--- BEGIN SUPPLIED INFORMATION ---

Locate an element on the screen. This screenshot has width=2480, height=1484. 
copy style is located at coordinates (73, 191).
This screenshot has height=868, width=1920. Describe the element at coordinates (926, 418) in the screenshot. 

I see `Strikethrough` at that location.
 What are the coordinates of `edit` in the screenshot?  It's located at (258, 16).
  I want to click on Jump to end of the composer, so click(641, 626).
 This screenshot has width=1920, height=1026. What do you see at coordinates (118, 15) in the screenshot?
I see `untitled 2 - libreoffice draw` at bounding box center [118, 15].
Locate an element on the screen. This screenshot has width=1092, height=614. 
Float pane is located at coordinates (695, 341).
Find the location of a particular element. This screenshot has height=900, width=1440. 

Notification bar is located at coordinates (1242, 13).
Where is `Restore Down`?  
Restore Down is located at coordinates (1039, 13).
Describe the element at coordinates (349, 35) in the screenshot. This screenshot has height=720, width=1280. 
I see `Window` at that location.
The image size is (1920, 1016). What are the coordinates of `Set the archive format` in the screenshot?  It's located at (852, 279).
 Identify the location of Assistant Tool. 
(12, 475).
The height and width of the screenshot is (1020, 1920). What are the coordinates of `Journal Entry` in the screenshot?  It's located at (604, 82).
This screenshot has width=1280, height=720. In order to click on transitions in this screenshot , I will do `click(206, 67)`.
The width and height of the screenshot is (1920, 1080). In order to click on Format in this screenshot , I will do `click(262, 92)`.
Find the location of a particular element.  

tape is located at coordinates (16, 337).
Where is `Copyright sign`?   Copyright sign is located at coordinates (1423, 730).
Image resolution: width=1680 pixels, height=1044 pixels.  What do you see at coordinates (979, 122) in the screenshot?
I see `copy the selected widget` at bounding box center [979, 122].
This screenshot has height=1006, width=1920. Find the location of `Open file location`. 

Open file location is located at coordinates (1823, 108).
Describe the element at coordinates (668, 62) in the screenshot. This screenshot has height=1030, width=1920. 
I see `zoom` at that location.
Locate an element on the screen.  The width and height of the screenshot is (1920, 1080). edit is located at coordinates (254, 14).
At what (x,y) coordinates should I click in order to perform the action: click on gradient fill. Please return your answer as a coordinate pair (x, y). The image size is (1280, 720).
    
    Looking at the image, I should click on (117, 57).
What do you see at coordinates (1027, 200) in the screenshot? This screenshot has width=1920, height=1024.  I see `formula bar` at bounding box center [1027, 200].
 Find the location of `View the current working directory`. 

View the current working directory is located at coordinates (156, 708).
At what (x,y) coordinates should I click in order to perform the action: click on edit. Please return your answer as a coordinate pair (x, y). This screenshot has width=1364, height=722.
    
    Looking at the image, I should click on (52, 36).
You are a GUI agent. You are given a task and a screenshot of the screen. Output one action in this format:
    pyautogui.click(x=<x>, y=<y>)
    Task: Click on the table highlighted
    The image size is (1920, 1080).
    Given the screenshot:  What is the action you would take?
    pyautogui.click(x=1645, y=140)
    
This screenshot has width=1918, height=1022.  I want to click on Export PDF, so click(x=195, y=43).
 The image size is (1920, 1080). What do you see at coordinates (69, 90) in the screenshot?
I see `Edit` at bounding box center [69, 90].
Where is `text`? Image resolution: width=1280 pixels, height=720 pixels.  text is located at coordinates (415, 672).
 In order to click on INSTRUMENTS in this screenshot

--- END SUPPLIED INFORMATION ---

Reproduce everything from the line containing "at (258, 16)." down to the line containing "Notification bar is", replacing "particular element" with "specific element" and leaving everything else unchanged.

 What are the coordinates of `edit` in the screenshot?  It's located at (258, 16).
  I want to click on Jump to end of the composer, so click(641, 626).
 This screenshot has width=1920, height=1026. What do you see at coordinates (118, 15) in the screenshot?
I see `untitled 2 - libreoffice draw` at bounding box center [118, 15].
Locate an element on the screen. This screenshot has width=1092, height=614. 
Float pane is located at coordinates (695, 341).
Find the location of a specific element. This screenshot has height=900, width=1440. 

Notification bar is located at coordinates (1242, 13).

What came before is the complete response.